Quand les traumatismes de l'enfance ressurgissent, les dégâts peuvent être considérables...

Judith est la proie de ses ombres. Cette jeune artiste-peintre a pourtant tout pour être heureuse : une vie dorée, un mari brillant et attentif, une véritable passion pour son art.

L’anniversaire de mariage de ses grands-parents paternels va offrir l’occasion à notre Parisienne de renouer avec l’île Chevalier où, très jeune, elle passait ses vacances. Elle ne conserve de ce lieu magique que peu de souvenirs.

Et pour cause... Trente ans auparavant, ses célèbres parents y avaient trouvé une mort aussi tragique qu’énigmatique. L’enfant, témoin du drame, s’était alors réfugiée dans la béance de l’amnésie.

Mais le passé vous rattrape là où vous ne l’attendez pas. La maison rose et tendre de l’enfance peut se transformer en prison mentale.

Judith n’aura d’autre alternative que de se battre ou de sombrer dans la folie...

Un thriller psychologique captivant qui vous tiendra en haleine jusqu'à la dernière page !

EXTRAIT

De retour au salon, elle s’agenouilla à côté de sa mère.

— Maman ! Regarde ! J’ai trouvé le mien. Je suis plus un bébé ! Ti-na-ni-na-nè-re !

Mais Maman ne réagissait pas.
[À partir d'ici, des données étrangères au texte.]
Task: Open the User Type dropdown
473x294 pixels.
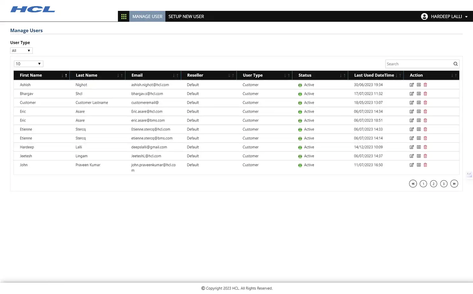Action: pyautogui.click(x=21, y=50)
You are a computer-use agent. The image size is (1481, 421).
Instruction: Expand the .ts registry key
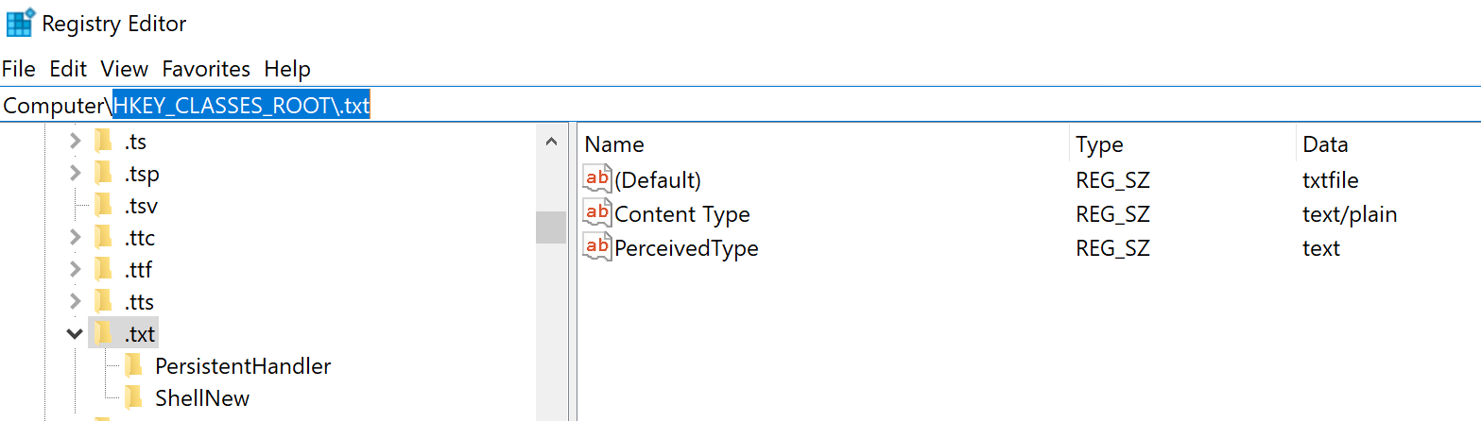[76, 143]
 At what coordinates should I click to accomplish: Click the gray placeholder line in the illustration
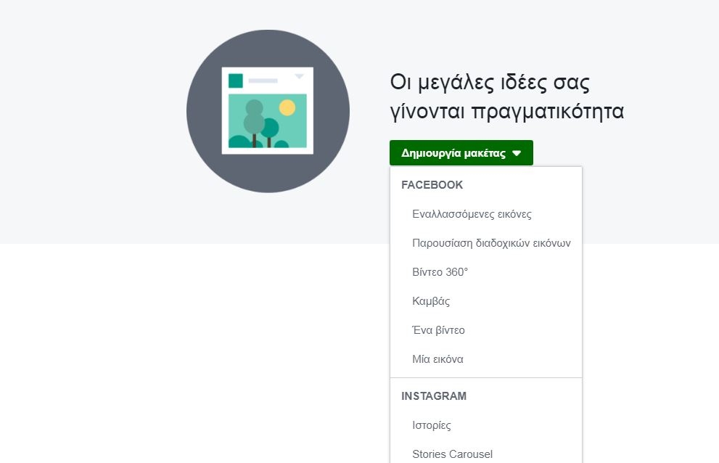(x=263, y=80)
À quatre pattes l’enfant chercha le visage aimé derrière le rideau de cheveux noirs, épais comme une nappe d’algues. Elle posa sa joue sur cette couverture soyeuse et chuchota contre l’oreille maternelle :

— Qu’est-ce que tu regardes comme ça maman ? On joue plus. D’accord ? Tu es toute blanche. Tu es malade ?

Puis, ce mutisme obstiné l’énerva. Elle s’adressa à son père, allongé, lui aussi, à deux mètres de sa femme.

— Papa ! Dis à maman que c’est plus rigolo ! J’ai envie de m’habiller, moi ! Je veux aller jouer dehors avec Sultan !

En désespoir de cause, l’enfant passa la main sous la poitrine de sa mère afin de tenter de retourner le corps. Quelque chose la dégoûta. Y avait-il des limaces sur le tapis ? Elle retira vite sa main et regarda, interloquée, ses doigts rouges et poisseux. Quelque part, dans la maison, le téléphone sonna. Alors seulement, la petite fille hurla.

À PROPOS DE L’AUTEUR

Avec seize titres déjà publiés, Françoise Le Mer a su s’imposer comme l’un des auteurs de romans policiers bretons les plus appréciés et les plus lus.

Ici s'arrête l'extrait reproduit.